AGI “Felicità: è la parola giusta. Davide e Fabiano erano felici prima di morire. Può suonare paradossale ma si sentivano come dei campioni del mondo perché avevano raggiunto il loro obbiettivo che non era morire ma essere liberi di scegliere.”.
Avy Candeli dell’associazione ‘Luca Coscioni’ era in Svizzera accanto a Marco Cappato quando Davide Trentini e Fabiano Antoniani, due figure diventate simbolo nella campagna referendaria sul fine vita, scelsero di mettere un punto al loro dolore.
Era alla clinica Dignitas di Zurigo il 27 febbraio del 2017 quando vide Dj Fabo “diventare felice”: “L’avevo conosciuto qualche mese prima. Era arrabbiato, sofferente. Poi, da quando ha saputo che avrebbe potuto morire, è come se il tono della sua voce, il suo sorriso, fossero quelli di chi è tornato a governare la propria vita. La sera prima abbiamo mangiato una pizza con Valeria, la sua fidanzata, e alcuni suoi amici. Abbiamo riso e scherzato. Fabiano era una delle quattro persone al mondo, in quel momento, ad avere la sfortuna di essere sia cieco che tetraplegico”.
Avy Candeli, una vita precedente come pubblicitario per un’agenzia, ha abbracciato la battaglia del suo amico Cappato diventando direttore creativo dell’associazione Coscioni. È suo il video diventato un manifesto per la campagna ‘Liberi fino alla fine’ in cui Fabo, l’ex dj che faceva ballare i ragazzi in tutto il mondo, implora di poter uscire dal “buio” a cui lo aveva condannato un incidente stradale.
C’era anche quando, il 13 aprile 2017, Davide Trentini fece una domanda alla clinica Life Circle: “Faticava a muovere le mani per la sclerosi multipla e avrebbe avuto difficoltà a portarsi il bicchiere alla bocca, così gli iniettarono una flebo. Ma doveva essere lui a girare la manovella e allora si domandò e si rispose da solo, sicuro e sereno: “’Vado?’. E andò. Davide aveva voluto che restassimo fino all’ultimo”.
“Una cosa che mi è rimasta impressa nel suo caso e anche negli altri è che, nonostante espressioni come ‘suicidio del consenziente’ o eutanasia possano far pensare a qualcosa di brutale, in realtà c’è una delicatezza estrema in quei momenti.
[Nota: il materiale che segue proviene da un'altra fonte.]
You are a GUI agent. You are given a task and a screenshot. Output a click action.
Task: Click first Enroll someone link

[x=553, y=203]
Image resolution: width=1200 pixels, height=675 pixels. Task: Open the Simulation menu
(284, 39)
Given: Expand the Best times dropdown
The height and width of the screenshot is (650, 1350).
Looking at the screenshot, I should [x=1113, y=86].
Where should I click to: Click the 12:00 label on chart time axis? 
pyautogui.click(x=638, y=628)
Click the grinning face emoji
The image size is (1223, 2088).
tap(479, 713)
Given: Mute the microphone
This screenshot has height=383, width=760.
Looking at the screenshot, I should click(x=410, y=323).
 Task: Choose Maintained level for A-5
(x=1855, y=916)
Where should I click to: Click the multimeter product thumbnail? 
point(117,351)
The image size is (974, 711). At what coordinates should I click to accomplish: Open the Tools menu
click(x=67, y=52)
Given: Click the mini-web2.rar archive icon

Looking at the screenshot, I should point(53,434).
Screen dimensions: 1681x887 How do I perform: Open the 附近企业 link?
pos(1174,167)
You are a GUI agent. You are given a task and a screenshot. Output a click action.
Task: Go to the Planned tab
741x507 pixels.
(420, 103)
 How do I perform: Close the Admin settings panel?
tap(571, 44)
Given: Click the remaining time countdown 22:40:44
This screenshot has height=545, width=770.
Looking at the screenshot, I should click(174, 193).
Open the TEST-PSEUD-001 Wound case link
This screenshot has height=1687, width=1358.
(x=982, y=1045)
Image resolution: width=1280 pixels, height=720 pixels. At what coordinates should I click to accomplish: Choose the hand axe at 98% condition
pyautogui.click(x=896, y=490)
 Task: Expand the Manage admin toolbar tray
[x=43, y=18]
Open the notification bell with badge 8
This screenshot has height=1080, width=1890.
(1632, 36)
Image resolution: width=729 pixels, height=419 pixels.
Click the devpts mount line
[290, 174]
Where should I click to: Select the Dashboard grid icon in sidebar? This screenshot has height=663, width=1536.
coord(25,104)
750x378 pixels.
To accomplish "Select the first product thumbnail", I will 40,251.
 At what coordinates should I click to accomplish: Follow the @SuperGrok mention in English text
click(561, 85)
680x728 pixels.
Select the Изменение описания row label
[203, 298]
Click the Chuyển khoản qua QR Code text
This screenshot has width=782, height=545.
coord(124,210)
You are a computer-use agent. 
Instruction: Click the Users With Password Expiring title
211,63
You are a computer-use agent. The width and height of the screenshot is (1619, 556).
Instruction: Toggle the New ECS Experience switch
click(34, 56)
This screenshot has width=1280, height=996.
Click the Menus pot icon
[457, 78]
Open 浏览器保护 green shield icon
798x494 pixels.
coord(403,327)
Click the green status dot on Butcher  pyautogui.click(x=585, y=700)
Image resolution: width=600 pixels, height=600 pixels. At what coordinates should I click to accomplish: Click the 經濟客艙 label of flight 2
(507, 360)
Ci sono la musica, una candela accesa, una tenda appena scostata da una finestra. C’è molta dolcezza, è come addormentarsi tra le braccia delle persone amate, mentre chi non può fare questa scelta spesso muore tra le sofferenze e in un contesto livido”.
“Quello che non è chiaro”, spiega Candeli che è alla Consulta per seguire l’udienza sul referendum, “è che noi non siamo a favore dell’eutanasia ma per la legalità dell’eutanasia. Ogni giorno 4 malati in Italia si suicidano nei modi più terribili. Non tutti possono permettersi per le loro condizioni o perché non hanno abbastanza soldi di andare in Svizzera”.
“Vogliamo che sia sancito il principio che la vita appartiene ai cittadini. Se la Consulta decide in modo sfavorevole, non è un problema per noi che non ci arrenderemo ma per le persone che stanno aspettando di poter andarsene con dignità. Mi si stringe il cuore al pensiero perché i tempi della nostra battaglia potrebbero non essere compatibili con l’evolvere della loro malattia e il loro desiderio. Queste persone non hanno paura di morire, come noi che stiamo bene, ma paura di vivere”.
A Candeli resta un rammarico: “Con Fabo scherzavamo molto. Gli avevo promesso che la sua storia avrebbe fatto il giro del mondo e avrebbero parlato di lui anche in Giappone. Lui non ci credeva. Dopo che è morto, un giornale giapponese lo ha messo davvero in prima pagina. La sua storia appartiene a tutti”.